### TO DO:
Exactly the line that contains "Акции (275, 2324)" and the lines following it to the end of the data are to be reproduced, and nothing more.

Stored data entries:
==*==

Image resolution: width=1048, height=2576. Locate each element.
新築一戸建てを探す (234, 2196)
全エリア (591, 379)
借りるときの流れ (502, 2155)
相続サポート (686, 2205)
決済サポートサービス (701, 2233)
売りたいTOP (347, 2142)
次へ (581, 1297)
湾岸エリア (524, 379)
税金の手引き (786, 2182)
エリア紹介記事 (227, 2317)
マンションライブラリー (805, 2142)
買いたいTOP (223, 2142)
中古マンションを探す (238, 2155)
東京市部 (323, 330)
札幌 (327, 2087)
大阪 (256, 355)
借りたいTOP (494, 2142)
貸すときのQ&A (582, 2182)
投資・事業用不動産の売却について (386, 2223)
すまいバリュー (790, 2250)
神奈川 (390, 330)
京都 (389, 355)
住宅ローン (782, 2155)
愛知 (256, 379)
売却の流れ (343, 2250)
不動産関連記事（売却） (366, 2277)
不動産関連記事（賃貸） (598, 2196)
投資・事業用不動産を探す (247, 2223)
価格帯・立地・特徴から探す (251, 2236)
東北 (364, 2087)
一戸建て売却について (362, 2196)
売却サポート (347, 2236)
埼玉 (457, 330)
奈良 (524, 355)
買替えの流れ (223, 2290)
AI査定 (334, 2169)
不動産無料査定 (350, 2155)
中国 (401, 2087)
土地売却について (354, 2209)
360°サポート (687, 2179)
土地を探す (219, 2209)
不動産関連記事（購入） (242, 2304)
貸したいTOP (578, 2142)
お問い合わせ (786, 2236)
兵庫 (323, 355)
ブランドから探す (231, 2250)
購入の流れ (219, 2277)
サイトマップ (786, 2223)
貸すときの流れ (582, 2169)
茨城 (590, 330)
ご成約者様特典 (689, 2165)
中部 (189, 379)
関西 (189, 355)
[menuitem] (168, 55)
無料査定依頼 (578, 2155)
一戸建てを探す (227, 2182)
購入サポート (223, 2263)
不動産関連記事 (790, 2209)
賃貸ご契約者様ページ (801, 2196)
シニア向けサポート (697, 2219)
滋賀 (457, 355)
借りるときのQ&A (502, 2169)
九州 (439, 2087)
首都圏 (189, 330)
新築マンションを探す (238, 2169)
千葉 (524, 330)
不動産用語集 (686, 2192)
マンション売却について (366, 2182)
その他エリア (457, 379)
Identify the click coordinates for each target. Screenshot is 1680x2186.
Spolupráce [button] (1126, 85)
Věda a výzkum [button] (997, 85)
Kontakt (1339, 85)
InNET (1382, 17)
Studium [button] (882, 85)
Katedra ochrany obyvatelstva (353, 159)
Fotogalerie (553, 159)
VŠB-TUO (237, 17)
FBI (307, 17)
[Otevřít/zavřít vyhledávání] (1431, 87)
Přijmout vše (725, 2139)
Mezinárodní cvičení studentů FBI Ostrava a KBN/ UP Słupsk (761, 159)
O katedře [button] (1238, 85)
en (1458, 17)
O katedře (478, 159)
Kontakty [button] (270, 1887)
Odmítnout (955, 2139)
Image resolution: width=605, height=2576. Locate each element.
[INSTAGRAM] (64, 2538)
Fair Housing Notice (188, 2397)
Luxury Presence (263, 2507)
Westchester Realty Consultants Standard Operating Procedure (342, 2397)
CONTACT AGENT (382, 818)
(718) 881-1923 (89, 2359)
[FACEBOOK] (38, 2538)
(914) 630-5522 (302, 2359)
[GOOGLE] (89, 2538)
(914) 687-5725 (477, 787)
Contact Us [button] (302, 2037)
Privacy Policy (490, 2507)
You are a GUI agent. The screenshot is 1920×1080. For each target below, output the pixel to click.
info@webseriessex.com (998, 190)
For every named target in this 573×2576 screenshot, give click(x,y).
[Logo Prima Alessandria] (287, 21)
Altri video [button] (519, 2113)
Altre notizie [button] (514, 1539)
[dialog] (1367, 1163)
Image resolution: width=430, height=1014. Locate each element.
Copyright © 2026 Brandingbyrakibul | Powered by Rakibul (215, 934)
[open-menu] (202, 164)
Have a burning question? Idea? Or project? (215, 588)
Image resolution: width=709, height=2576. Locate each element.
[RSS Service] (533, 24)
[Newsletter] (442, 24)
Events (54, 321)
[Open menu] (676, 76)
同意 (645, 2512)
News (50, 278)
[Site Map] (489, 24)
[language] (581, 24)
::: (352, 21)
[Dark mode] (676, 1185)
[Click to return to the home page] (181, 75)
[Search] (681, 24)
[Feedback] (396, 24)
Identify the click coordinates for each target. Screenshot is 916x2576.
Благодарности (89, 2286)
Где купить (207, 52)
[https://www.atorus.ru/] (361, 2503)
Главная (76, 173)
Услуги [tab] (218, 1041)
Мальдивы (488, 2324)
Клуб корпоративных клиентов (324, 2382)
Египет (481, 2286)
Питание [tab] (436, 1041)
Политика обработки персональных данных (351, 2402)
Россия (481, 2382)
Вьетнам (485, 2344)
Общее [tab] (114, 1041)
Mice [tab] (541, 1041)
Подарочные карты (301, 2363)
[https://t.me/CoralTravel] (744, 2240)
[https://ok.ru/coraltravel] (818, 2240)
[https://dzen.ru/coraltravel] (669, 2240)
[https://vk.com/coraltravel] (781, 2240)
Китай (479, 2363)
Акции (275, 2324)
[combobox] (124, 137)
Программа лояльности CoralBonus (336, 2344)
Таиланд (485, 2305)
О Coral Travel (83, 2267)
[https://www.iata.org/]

==*==

### OUTPUT:
Акции (275, 2324)
[combobox] (124, 137)
Программа лояльности CoralBonus (336, 2344)
Таиланд (485, 2305)
О Coral Travel (83, 2267)
[https://www.iata.org/]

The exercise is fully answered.